We are dealing with a pattern of inconsistency and secrecy throughout the department in a number of areas. We are dealing with a situation where the drug approval process is largely paid for by the pharmaceutical industry. This all adds up to a very grave situation that requires the government to take immediate and prompt action.

That is why we have called for a complete investigation into the health protection branch on an urgent basis. We have raised this suggestion on numerous occasions since last spring. We will continue our efforts to implore the Minister of Health to take these concerns seriously and get to the bottom of what many would call a culture of deception in the health protection branch.

Mr. Jacques Saada (Parliamentary Secretary to Solicitor General of Canada, Lib.): Madam Speaker, I would like to thank the member opposite for her question.

[Translation]

I recognize that certain allegations have been made against the health protection branch of the department of my colleague, the Minister of Health.

[English]

The Ministry of Health is taking a number of measures to restore trust and morale among staff and credibility with the public. I repeat, credibility with the public.
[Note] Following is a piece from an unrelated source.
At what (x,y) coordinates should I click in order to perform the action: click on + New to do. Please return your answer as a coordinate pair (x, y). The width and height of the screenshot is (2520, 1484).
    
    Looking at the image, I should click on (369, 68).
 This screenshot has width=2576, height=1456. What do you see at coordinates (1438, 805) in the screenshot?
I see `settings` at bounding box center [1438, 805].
This includes the establishment of expert advisory committees to guide scientific decision making and resolve scientific disputes.

[Translation]

Over the longer term, the Minister of Health will examine the function of public health protection in the context of an integrated federal role. He will then have to consider three important issues.

[English]

First, we need a process for decision making that delineates each step in the development of risk management strategies.

Second, we need to expand the traditional communications function to have a broader public affairs orientation.

Finally, we need to address fundamental human resources and organizational culture issues, such as the need for scientific staff to understand the larger context in which their work takes place.

[Translation]

The Minister of Health is looking at the best possible standards of service to protect public health and safety, which is—I repeat—an objective that we share.

The Acting Speaker (Ms. Thibeault): The motion to adjourn the House is now deemed to have been adopted. Accordingly, this House stands adjourned until tomorrow at 10 a.m., pursuant to Standing Order 24(1).